### Task to complete:
Would you return the complete listing below word for word?

### Supplied records:
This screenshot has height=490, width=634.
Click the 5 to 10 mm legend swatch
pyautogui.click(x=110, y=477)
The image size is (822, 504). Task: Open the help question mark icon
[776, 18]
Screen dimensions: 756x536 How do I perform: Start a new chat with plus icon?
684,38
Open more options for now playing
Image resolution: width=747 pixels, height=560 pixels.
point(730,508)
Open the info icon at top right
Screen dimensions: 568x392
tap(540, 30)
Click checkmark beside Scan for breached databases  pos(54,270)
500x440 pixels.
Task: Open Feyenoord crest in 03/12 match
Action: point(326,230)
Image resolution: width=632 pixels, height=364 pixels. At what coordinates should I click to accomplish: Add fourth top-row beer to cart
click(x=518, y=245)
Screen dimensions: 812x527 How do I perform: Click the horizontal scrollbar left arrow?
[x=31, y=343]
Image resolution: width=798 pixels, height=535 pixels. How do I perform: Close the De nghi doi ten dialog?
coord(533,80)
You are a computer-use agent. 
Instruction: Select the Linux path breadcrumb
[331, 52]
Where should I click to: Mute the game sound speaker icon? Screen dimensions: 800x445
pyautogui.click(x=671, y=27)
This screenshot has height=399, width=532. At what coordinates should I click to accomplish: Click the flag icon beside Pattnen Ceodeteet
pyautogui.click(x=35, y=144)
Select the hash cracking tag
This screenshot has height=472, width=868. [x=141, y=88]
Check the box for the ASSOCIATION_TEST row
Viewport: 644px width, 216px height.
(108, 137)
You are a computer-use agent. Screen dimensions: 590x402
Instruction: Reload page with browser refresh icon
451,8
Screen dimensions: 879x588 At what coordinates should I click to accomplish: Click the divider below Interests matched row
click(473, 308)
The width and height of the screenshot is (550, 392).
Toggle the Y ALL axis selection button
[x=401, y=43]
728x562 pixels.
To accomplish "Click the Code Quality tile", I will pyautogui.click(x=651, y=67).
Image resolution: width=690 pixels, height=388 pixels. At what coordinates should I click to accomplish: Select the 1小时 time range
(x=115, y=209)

### Written response:
This screenshot has height=490, width=634.
Click the 5 to 10 mm legend swatch
pyautogui.click(x=110, y=477)
The image size is (822, 504). Task: Open the help question mark icon
[776, 18]
Screen dimensions: 756x536 How do I perform: Start a new chat with plus icon?
684,38
Open more options for now playing
Image resolution: width=747 pixels, height=560 pixels.
point(730,508)
Open the info icon at top right
Screen dimensions: 568x392
tap(540, 30)
Click checkmark beside Scan for breached databases  pos(54,270)
500x440 pixels.
Task: Open Feyenoord crest in 03/12 match
Action: point(326,230)
Image resolution: width=632 pixels, height=364 pixels. At what coordinates should I click to accomplish: Add fourth top-row beer to cart
click(x=518, y=245)
Screen dimensions: 812x527 How do I perform: Click the horizontal scrollbar left arrow?
[x=31, y=343]
Image resolution: width=798 pixels, height=535 pixels. How do I perform: Close the De nghi doi ten dialog?
coord(533,80)
You are a computer-use agent. 
Instruction: Select the Linux path breadcrumb
[331, 52]
Where should I click to: Mute the game sound speaker icon? Screen dimensions: 800x445
pyautogui.click(x=671, y=27)
This screenshot has height=399, width=532. At what coordinates should I click to accomplish: Click the flag icon beside Pattnen Ceodeteet
pyautogui.click(x=35, y=144)
Select the hash cracking tag
This screenshot has height=472, width=868. [x=141, y=88]
Check the box for the ASSOCIATION_TEST row
Viewport: 644px width, 216px height.
(108, 137)
You are a computer-use agent. Screen dimensions: 590x402
Instruction: Reload page with browser refresh icon
451,8
Screen dimensions: 879x588 At what coordinates should I click to accomplish: Click the divider below Interests matched row
click(473, 308)
The width and height of the screenshot is (550, 392).
Toggle the Y ALL axis selection button
[x=401, y=43]
728x562 pixels.
To accomplish "Click the Code Quality tile", I will pyautogui.click(x=651, y=67).
Image resolution: width=690 pixels, height=388 pixels. At what coordinates should I click to accomplish: Select the 1小时 time range
(x=115, y=209)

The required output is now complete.